Re: Kernel prctl feature for syscall interception and emulation

From: Paul Gofman
Date: Thu Nov 19 2020 - 16:19:41 EST


On 11/19/20 23:54, Paul Gofman wrote:
> On 11/19/20 20:57, David Laight wrote:
>>>> The Windows code is not completely loaded at initialization time. It
>>>> also has dynamic libraries loaded later. yes, wine knows the memory
>>>> regions, but there is no guarantee there is a small number of segments
>>>> or that the full picture is known at any given moment.
>>> Yes, I didn't mean it was known statically at init time (although
>>> maybe it can be; see below) just that all the code doing the loading
>>> is under Wine's control (vs having system dynamic linker doing stuff
>>> it can't reliably see, which is the case with host libraries).
>> Since wine must itself make the mmap() system calls that make memory
>> executable can't it arrange for windows code and linux code to be
>> above/below some critical address?
>>
>> IIRC 32bit windows has the user/kernel split at 2G, so all the
>> linux code could be shoe-horned into the top 1GB.
>>
>> A similar boundary could be picked for 64bit code.
>>
>> This would probably require flags to mmap() to map above/below
>> the specified address (is there a flag for the 2G boundary
>> these days - wine used to do very horrid things).

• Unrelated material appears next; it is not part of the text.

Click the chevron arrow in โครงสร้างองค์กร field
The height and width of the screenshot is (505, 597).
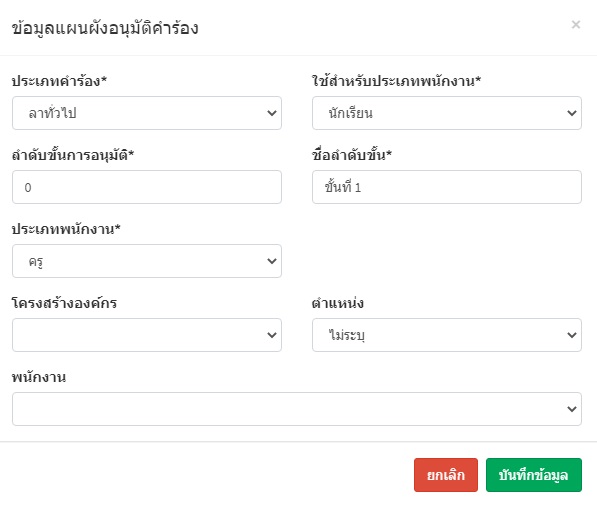[x=272, y=335]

>> It might also need a special elf interpreter to load the
>> wine code itself high.
>>
> Wine does not control the loading of native libraries (which are subject
> to ASLR and thus do not necessarily exactly follow mmap's top down
> order). Wine is also not free to choose where to load the Windows
> libraries. Some of Win libraries are relocatable, some are not. Even
> those relocatable are still often assumed to be loaded at the base
> address specified in PE, with assumption made either by library itself
> or DRM or sandboxing / hotpatching / interception code from around.
>
> Also, it is very common to DRMs to unpack the encrypted code to a newly
> allocated segment (which gives no clue at the moment of allocation
> whether it is going to be executable later), and then make it
> executable. There are a lot of tricks about that and such code sometimes
> assumes very specific (and Windows implementation dependent) things, in
> particular, about the memory layout. Windows VirtualAlloc[Ex] gives the
> way to request top down or bottom up allocation order, as well as
> specific allocation address. The latter is not guaranteed to succeed of
> course just like on Linux for obvious reasons, but if specific (high)
> address ranges  always have some space available on Windows, then there
> are the apps in the wild which depend of that, as far as our practice goes.
>
> If we were given mmap flag for specifying memory allocation boundary,
> and also a sort of process-wide dlopen() config option for specifying
> that boundary for every host shared library load, the address space
> separation could probably work... until we hit a tricky case when the
> app wants to get a memory specifically high address range. I think we
> can't do that cleanly as both Windows and Linux currently have the same
> 128TB limit for user address space on x64 and we've got no spare space
> to safely put native code without potential interference with Windows code.
>
Maybe it is also interesting to mention that the initial Gabriel's
patches version was introducing the emulation trigger by specifying a
flag for memory region through mprotect(), so we could mark the regions
calls from which should be trapped. That would be probably the easiest
possible solution in terms of using that in Wine (as no memory allocated
by Wine itself is supposed to contain native host syscalls) but that
idea was not accepted. Mainly because, as I understand, such a
functionality does not belong to VM management.